- [EXERCISE REQUIREMENTS]
[A] Reproduce everything in the laser therapy article from "Scott Sigman, MD, fellow, Royal" down to "need of oxygenation.", copied word for word.
[B] Decide whether each statement agrees with the laser therapy article. Answer yes or no and quote the words from the article that settle it.
(i) Sigman is an orthopedic surgeon.
(ii) The patient was admitted to a hospital in Boston.
(iii) Sigman expected to be on the front lines of the COVID-19 crisis.
[C] Extend the laser therapy article beyond its final sentence.

Laser Therapy for Severe COVID-19 Pneumonia

Video

An examination of a patient presenting with the condition in the early days of the pandemic without the access to current care protocols.

Scott Sigman, MD, fellow, Royal College of Surgeons in Ireland, is an orthopedic surgeon who is the first to tell you he did not expect to be on the front lines of the COVID-19 crisis. Yet he became the principal investigator for a case involving a patient with severe COVID-19 who developed pneumonia.

In the early days of the pandemic, hospitals were getting besieged with cases and they were grappling to find treatments. Sigman's background in using laser therapy for othopedic therapy put him in front of this patient. The patient was admitted to the ICU of a hospital in Lowell, Massachusetts for respiratory distress and in need of oxygenation.

- [SUPPLIED RECORDS]
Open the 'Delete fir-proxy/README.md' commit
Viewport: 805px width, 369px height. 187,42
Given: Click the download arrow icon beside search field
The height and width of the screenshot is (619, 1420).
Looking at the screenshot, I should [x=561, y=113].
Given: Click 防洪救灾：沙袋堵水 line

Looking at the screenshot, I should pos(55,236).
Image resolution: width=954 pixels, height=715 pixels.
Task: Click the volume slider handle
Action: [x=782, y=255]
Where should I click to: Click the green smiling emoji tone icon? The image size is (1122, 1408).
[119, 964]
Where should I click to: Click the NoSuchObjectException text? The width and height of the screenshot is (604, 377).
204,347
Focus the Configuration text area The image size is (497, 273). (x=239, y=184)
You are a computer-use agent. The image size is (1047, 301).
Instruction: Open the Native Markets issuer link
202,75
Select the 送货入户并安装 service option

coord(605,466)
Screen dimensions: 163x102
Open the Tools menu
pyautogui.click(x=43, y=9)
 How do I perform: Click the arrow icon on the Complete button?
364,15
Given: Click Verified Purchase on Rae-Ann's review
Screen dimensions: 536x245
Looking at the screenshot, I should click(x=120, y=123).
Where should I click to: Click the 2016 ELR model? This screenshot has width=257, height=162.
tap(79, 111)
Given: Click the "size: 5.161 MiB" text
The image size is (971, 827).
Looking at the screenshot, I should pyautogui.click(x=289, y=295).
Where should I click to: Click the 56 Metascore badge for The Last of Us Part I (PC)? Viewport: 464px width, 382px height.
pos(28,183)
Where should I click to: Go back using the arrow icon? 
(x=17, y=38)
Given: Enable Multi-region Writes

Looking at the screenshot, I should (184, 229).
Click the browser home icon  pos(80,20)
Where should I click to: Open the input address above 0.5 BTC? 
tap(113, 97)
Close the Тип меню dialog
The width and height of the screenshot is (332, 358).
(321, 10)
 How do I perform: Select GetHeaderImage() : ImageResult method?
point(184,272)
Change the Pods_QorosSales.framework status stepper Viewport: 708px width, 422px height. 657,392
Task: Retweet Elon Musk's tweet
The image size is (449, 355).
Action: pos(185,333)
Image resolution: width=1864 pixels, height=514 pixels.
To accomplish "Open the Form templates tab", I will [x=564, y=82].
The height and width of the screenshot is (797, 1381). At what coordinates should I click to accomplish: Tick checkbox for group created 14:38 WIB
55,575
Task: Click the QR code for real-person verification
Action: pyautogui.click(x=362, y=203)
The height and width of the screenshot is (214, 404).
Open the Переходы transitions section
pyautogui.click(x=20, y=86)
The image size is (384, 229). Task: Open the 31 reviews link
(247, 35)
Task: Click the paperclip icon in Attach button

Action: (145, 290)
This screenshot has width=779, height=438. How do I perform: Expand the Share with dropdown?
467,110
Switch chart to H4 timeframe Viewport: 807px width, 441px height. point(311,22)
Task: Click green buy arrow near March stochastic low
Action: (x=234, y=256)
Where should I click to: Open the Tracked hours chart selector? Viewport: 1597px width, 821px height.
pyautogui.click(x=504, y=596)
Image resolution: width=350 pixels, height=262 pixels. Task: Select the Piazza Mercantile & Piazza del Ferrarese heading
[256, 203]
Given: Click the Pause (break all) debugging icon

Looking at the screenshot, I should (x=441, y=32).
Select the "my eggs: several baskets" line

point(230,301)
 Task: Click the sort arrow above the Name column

- [EXERCISE RESULTS]
[A]
Scott Sigman, MD, fellow, Royal College of Surgeons in Ireland, is an orthopedic surgeon who is the first to tell you he did not expect to be on the front lines of the COVID-19 crisis. Yet he became the principal investigator for a case involving a patient with severe COVID-19 who developed pneumonia.

In the early days of the pandemic, hospitals were getting besieged with cases and they were grappling to find treatments. Sigman's background in using laser therapy for othopedic therapy put him in front of this patient. The patient was admitted to the ICU of a hospital in Lowell, Massachusetts for respiratory distress and in need of oxygenation.

[B]
(i) Yes: "is an orthopedic surgeon"
(ii) No: "admitted to the ICU of a hospital in Lowell, Massachusetts"
(iii) No: "he did not expect to be on the front lines of the COVID-19 crisis"

[C]
The patient was not able to ambulate and rather than put the patient on a ventilator they decided to try photobiomodulation therapy (PBMT). Sigman treated the patient with a once-daily, 28-minute PBMT sessions for 4 days using an FDA approved multiwave locked system therapy laser.

The patient's respiratory indices, radiological findings, oxygen requirements and outcomes improved over several days and without the need for a ventilator.

This case was written up in the American Journal of Case Reports.

Sigman spoke with Contagion® about using the therapy, the patient's outcome, and future studies looking at this for prospective patients who present with a similar diagnosis.